Begin SOURCE MATERIAL

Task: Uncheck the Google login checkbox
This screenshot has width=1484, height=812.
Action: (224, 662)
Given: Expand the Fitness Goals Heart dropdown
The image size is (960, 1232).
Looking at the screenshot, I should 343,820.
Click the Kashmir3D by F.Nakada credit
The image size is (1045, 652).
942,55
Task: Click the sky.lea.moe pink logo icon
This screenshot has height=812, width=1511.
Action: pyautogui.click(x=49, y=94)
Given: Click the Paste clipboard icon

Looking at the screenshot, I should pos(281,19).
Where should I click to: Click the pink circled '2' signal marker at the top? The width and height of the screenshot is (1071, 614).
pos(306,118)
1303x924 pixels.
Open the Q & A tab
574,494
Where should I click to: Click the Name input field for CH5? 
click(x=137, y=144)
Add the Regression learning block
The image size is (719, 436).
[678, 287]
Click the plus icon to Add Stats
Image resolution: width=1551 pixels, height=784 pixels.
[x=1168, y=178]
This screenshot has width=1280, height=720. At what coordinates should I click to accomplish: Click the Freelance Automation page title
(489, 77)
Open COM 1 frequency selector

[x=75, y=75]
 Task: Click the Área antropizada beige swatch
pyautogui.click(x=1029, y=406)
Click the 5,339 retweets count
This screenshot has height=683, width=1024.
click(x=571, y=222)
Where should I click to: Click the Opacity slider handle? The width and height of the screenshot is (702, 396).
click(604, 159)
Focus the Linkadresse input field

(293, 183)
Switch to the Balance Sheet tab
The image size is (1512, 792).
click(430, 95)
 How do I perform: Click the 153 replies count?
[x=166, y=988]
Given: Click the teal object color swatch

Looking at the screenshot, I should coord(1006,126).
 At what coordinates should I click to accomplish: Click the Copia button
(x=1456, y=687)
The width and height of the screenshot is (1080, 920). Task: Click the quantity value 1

End SOURCE MATERIAL

● EXERCISE: Render the listing, from the line with "Switch to the Balance Sheet tab" up to and including the line with "Looking at the screenshot, I should coord(1006,126).", as a Markdown table with the columns Row and Line. Number each line in Row and leave out blank lines.

● COMPLETE RESPONSE:
| Row | Line |
|---|---|
| 1 | Switch to the Balance Sheet tab |
| 2 | The image size is (1512, 792). |
| 3 | click(430, 95) |
| 4 |  How do I perform: Click the 153 replies count? |
| 5 | [x=166, y=988] |
| 6 | Given: Click the teal object color swatch |
| 7 | Looking at the screenshot, I should coord(1006,126). |